The low pressure system develops such that high clouds diminish over Texas and Oklahoma. When that happens, the IFR Probability fields change in two ways. First, values increase because satellite data and model data can be used as predictors. When only model data can be used, IFR Probability fields will have smaller values. Secondly, the character of the IFR Probability field takes on a more pixelated appearance because the satellite data values will vary from pixel to pixel. In contrast, when only model data can drive the IFR Probability field (for example, over Kansas at the beginning of the animation), the IFR Probability fields vary quite slowly from pixel to pixel in part because of model smoothing.

Screen Capture from Aviation Weather Center (left, showing widespread IFR Conditions) and from Weather.Gov (right, showing Dense Fog Advisories in grey) (Click to enlarge)

The toggle below includes sampling over Abilene, TX (KABI), a station at the edge of the IFR Probability field. IFR Probabilities are relatively constant at ~40% for the two hours shown, but station conditions change from IFR to VFR. IFR Probabilities at Abilene become quite small by 1315 UTC, at the end of the animation above.

GOES-R IFR Probability at 1015 and 1215 UTC on 16 January 2017. Station conditions at KABI are indicated by the sample probe (Click to enlarge)

Stratus over Texas

GOES-13 Visible (0.64 µm) Imagery, 1945 UTC on 6 January 2017 and surface observations of ceilings and visibilities (click to enlarge)

Visible imagery over Texas shows an extensive stratus deck blanketing the southern and eastern portions of the state.  Can you tell at a glance — without looking at the observations — if the stratus is extending to the surface?  The animation below shows how GOES-R IFR Probabilities describe the scene, with highest IFR Probabilities offshore (where dense fog is observed over the warm water).  Higher Probabilities also hug the high terrain of eastern Mexico, where IFR conditions are also reported (at Monclova, ID MMMV, where a 500-foot ceiling and 3-mile visibility is reported).  The toggle below cycles through the visible and GOES-R IFR Probability fields and also includes terrain.

GOES-R IFR Probability provides useful situational awareness information during the daytime as well as at night.

GOES-13 Visible (0.64 µm) Imagery, 1945 UTC on 6 January 2017 and surface observations of ceilings and visibilities, and with surface analysis superimposed, as well as GOES-R IFR Probabilities (1945 UTC) and Terrain (click to enlarge)

Persistent IFR Conditions over Kansas

GOES-R IFR Probability fields, 0400-1700 UTC on 2 January 2017 (Click to enlarge)

Late in the morning on Monday 2 January 2017, the weather.gov website shows Dense Fog Advisories persisting in parts of Kansas and Nebraska.  The animation above shows GOES-R IFR Probabilities from 0400 through 1700 UTC on the 2nd.
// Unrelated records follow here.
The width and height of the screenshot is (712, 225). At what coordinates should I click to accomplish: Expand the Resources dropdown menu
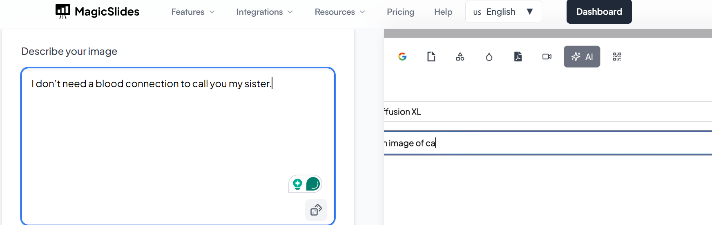tap(339, 12)
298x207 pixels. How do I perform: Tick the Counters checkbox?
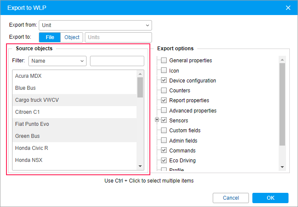(164, 91)
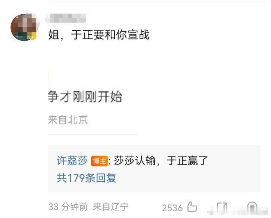Screen dimensions: 271x218
Task: Click the 2536 like count
Action: pyautogui.click(x=172, y=207)
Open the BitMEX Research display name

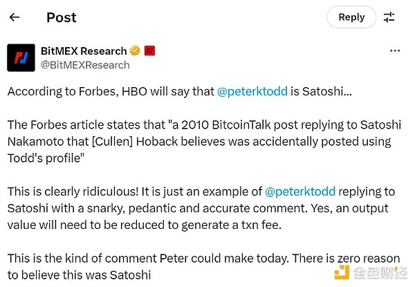pyautogui.click(x=84, y=51)
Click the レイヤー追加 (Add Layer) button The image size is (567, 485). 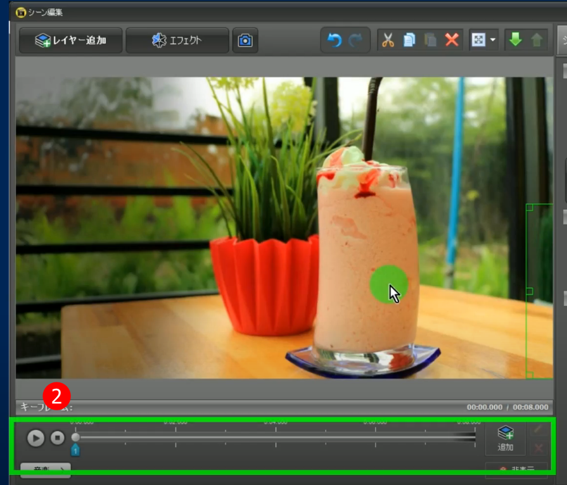(x=70, y=41)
High IFR Probabilities show excellent correspondence with very low ceilings and reduced visibilities. Note, for example, the sharp demarcation at 1700 UTC between IFR conditions (and large IFR Probabilities) and VFR/MVFR conditions (and very low IFR Probabilities) over northwestern Kansas/east central Colorado.

In the animation above, large parts of central Kansas have IFR Probabilities that are uniform, and around 52% (indicated by the mustard orange color). The IFR Probability field has this character at that time — and later in the animation over much of eastern Kansas and Missouri/Iowa — because of high clouds that are present. When high clouds prevent the satellite from viewing low clouds, model data in the form of Rapid Refresh estimates of low-level saturation are the driving force behind the IFR Probability value. The animation below of Brightness Temperature Difference fields shows the characteristic dark streak that in the enhancement used represents high clouds at night. High clouds then spread over Missouri and Iowa during the day.
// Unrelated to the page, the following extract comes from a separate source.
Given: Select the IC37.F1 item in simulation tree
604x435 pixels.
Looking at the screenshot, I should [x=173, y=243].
GOES-13 Brightness Temperature Difference fields (3.9 µm – 10.7 µm), 0400-1700 UTC on 2 January 2017 (Click to enlarge)

GOES-R Cloud Thickness can be used in cases of radiation fog to estimate dissipation time, using the value just before sunrise, here, and this scatterplot. Low clouds on 2 January however were synoptically forced so it would be inappropriate to expect the GOES-R Cloud Thickness field to estimate dissipation times correctly.